Could it be more timely? A radical satire about America’s history of slavery and enduring black and white stereotypes at the Unicorn Theatre captures the country’s zeitgeist with amazing accuracy.

I’ve never seen a play quite like “An Octoroon” by New York-based Brandon Jacobs-Jenkins, winner of the 2016 MacArthur Fellowship. He uses an 1859 melodrama as a foundation for acute observations about art, perception and, of course, race. Framed as a play within a play, the material also allows Jacobs-Jenkins room to probe the craft and art of theater.

Plays about play-making usually have me bolting for the nearest exit.

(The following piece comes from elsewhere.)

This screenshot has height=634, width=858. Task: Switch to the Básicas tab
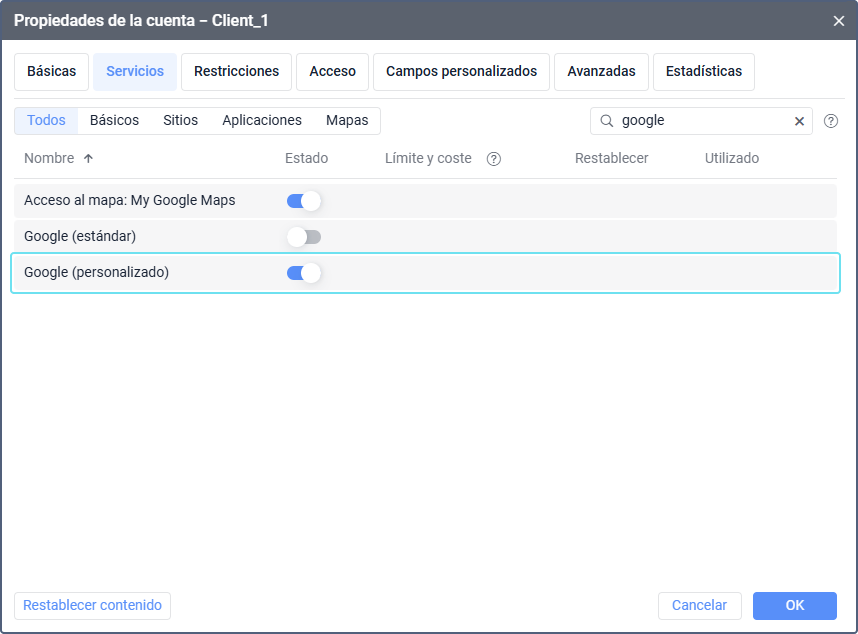coord(52,72)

But “An Octoroon” defies expectations at every turn. Jacobs-Jenkins gives us a script at once comic, acerbic and thoughtful. Jacob-Jenkins’ raucous and cerebral play demands to be taken seriously. His lack of fear is breathtaking.

The Unicorn production, directed by Damron Russel Armstrong, is officially a co-production with UMKC Theatre and showcases some phenomenal performances. The design work is generally excellent.

A Broadway melodrama, “The Octoroon” by the prolific 19th-century Irish playwright Dion Boucicault, is Jacobs-Jenkins’ point of departure. Boucicault’s play opened at the Winter Garden Theatre in 1859, the year before the Confederates kicked off the Civil War by firing on Fort Sumter. Subtitled “Life in Louisiana,” the plot depicted the lives of plantation slaves and masters, crooked land deals, villainous scoundrels and a young white heir’s love for a beautiful young woman who is one-eighth African-American — the octoroon of the title.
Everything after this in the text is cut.